__PASSAGE SHOWN__:
=== Begin Enclosure ===

Looking at three similar policies all aimed at reducing carbon-emissions across the United States, researchers at MIT found that savings on costs related to increased respiratory illnesses and other healthcare services can in some cases exceed more than 10 times the cost of implementing the pricey policy itself. The paper, published yesterday morning, Aug. 24 in the journal Nature Climate Change, investigates the health effects that emissions from fossil fuels cause, looking to ground-level ozone and fine particulate matter as primary suspects, and analyzed the economic trade-offs between the change in policy and the healthcare costs.
"Carbon-reduction policies significantly improve air quality" co-author and assistant professor of atmospheric chemistry at MIT, Noelle Selin says. "In fact, policies aimed at cutting carbon emissions improve air quality by a similar amount as policies specifically targeting air pollution."
The three climate policies included a clean-energy standard, a transportation policy, and a cap-and-trade program, all abiding by clean-energy standards similar to those proposed in the Environmental Protection Agency's "Clean Power Plan". All three policies resulted in roughly similar effects with constant costs associated to medical care viewed throughout, however, depending on the costs of the policy, the researchers found that anywhere between 26% and 1,150% of the costs could be recuperated by reappropriating healthcare savings.
With average savings estimated at roughly $247 billion, the $14 billion cost of the cap-and-trade policy and the $208 billion cost of the clean energy standard program were easily covered, while the transportation policy which Implemented rigid fuel-economy requirements was only able to recoup roughly a quarter of the estimated $1 trillion in costs.
But while the study proved an effective source of outcome in the end, the researchers insist that the current policies and models that they tested are only a stepping stone on the path to a greener tomorrow.
"While air-pollution benefits can help motivate carbon policies today, these carbon policies are just the first step" Selin says. "To manage climate change, we'll have to make carbon cuts that go beyond the initial reductions that lead to the largest air-pollution benefits."
MIT researchers are hopeful that as the nation moves forward towards the caps that will be implemented for federal emissions in 2016, that states will find more efficient energy plans that will not only benefit the economic climate but also the health of their citizens.

=== End Enclosure ===

__RECORD SET__:
=== Begin Enclosure ===

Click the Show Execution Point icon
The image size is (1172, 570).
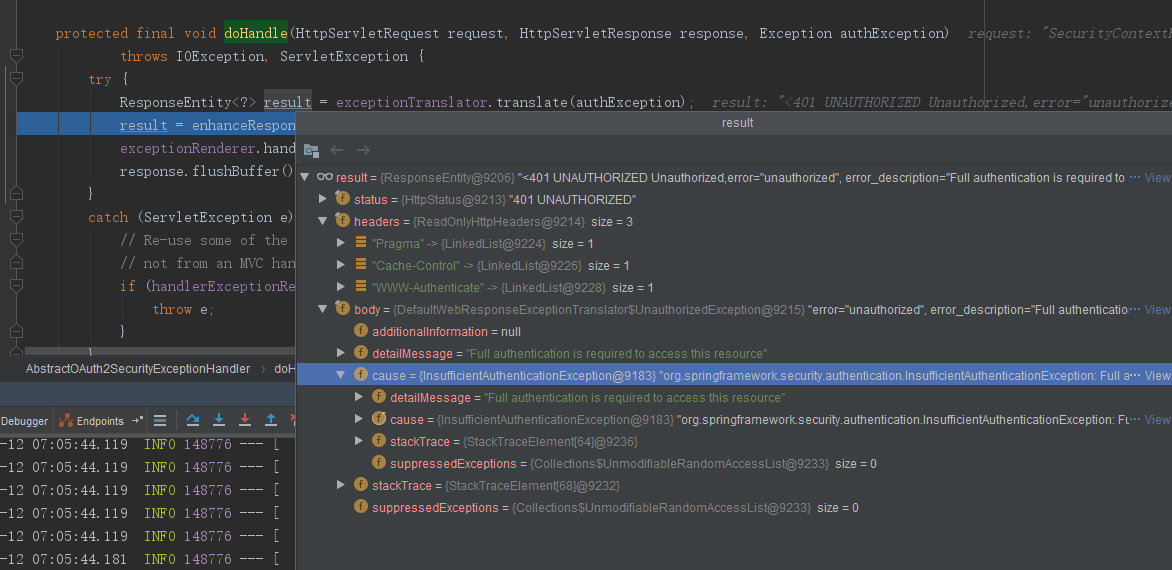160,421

=== End Enclosure ===
=== Begin Enclosure ===

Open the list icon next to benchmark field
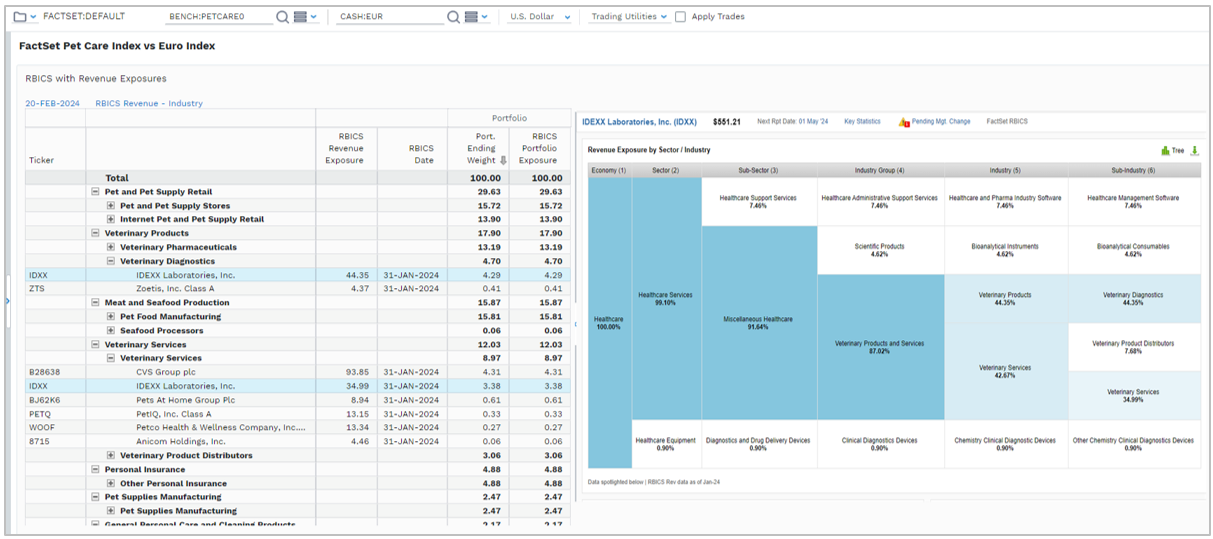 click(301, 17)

=== End Enclosure ===

__PROBLEMS TO WORK ON__:
1 - For the article on MIT's carbon-policy study, decide whether each statement below agrees with it. Answer yes or no for each and quote the deciding words. (a) The study appeared in the journal Nature Climate Change. (b) The cap-and-trade policy cost $208 billion. (c) The transportation policy recovered roughly half of its estimated costs.
2 - Change the article on MIT's carbon-policy study from "With average savings" down to "a greener tomorrow." by putting "starting point" in place of "stepping stone".

__EXPECTED RESULTS__:
1 -
(a) Yes: "published yesterday morning, Aug. 24 in the journal Nature Climate Change"
(b) No: "the $14 billion cost of the cap-and-trade policy"
(c) No: "was only able to recoup roughly a quarter of the estimated $1 trillion in costs"

2 -
With average savings estimated at roughly $247 billion, the $14 billion cost of the cap-and-trade policy and the $208 billion cost of the clean energy standard program were easily covered, while the transportation policy which Implemented rigid fuel-economy requirements was only able to recoup roughly a quarter of the estimated $1 trillion in costs.
But while the study proved an effective source of outcome in the end, the researchers insist that the current policies and models that they tested are only a starting point on the path to a greener tomorrow.